I don’t know who it will be, I don’t even have a list anymore. I used to think that it would be anytime but I don’t see the divorce happening anytime soon. Rick has vanished from this state and I am not sure that he is even in touch with his own attorney. That’s actually a good thing, I can go to court now and ask for whatever I want. He isn’t here to whine about it so I should get it.

Maybe he isn’t around to collect the alimony from, but I will attach every income tax return he files and any paycheck he tries to earn. Maybe that sounds cold to some people but I think it was pretty cold of him to cheat on me when I was so sick, hurt me within 72 hours of surgery and leave me with all of the bills to pay when I couldn’t work. If he would have just been honest and helped make this divorce an easy transition, we could have done this in a decent way for everyone concerned. I never took a thing from my ex and he actually had things to take. I could have taken half of his business, after all, I helped him start it and build it up.
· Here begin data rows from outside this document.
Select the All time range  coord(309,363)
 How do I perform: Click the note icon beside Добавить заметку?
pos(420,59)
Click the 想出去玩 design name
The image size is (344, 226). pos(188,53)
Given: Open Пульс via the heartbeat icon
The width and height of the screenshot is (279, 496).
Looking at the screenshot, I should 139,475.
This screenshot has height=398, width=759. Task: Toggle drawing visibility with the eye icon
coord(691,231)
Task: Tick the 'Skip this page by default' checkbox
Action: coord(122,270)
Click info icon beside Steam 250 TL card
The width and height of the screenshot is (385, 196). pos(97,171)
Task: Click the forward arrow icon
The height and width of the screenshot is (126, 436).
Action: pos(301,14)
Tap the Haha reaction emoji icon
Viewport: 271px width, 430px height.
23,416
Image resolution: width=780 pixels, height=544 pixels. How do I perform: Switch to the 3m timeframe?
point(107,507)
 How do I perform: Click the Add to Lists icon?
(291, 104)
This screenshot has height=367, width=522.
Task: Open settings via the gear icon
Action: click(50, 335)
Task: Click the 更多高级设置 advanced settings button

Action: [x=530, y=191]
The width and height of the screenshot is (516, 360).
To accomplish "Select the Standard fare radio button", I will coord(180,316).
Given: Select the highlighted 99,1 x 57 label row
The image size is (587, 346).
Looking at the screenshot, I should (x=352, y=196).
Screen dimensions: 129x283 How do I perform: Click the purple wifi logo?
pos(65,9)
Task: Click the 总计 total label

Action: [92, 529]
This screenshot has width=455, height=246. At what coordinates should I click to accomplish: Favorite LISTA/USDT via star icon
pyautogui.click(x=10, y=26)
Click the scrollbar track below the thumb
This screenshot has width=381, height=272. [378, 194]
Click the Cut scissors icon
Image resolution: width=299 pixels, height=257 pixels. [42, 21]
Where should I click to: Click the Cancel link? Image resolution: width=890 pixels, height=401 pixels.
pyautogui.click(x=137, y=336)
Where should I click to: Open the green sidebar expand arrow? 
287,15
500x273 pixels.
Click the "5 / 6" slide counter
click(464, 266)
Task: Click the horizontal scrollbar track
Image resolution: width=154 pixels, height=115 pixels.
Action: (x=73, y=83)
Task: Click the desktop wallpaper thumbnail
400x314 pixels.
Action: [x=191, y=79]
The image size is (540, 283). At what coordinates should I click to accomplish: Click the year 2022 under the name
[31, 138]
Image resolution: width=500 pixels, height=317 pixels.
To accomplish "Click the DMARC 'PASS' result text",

But, I was the one who wanted that divorce and he helped me out every way that he could. So, I wouldn't have done that, it would have been wrong. I’m sure that there are men out there who think that it’s awful of me to act this way, but I bet if their own daughter was treated in such a manner, they wouldn’t be so quick to condemn.

Anyway, the divorce will happen someday and that evening, I am gonna grab some poor schmuck and nail him. OK, I’m not helping myself at all with this talk. I think that I should work on another puzzle for my other blog.

Yes, that’s what I am going to do. So, I should go and do that now before I get myself in one of those sticky situations that I can’t help myself out of. :):):)

See ya,

Meg

Send comments to: Meg.kelso@gmail.com

By the way, Anne, can you send me a link to your blog again? I never did get it before. I’ve looked for it, but I can’t find it at all and I would like to read it. Also, I’d like a link to the poetry blog as well, if you don’t mind.

And...to the nice man from France, once again, let me thank you for your kindness. It really helped me out, especially since the alimony has stopped. I was able to pay the gas bill with that money.

And, to Marc, thank you as well. I paid my phone bill with the money you sent earlier this month.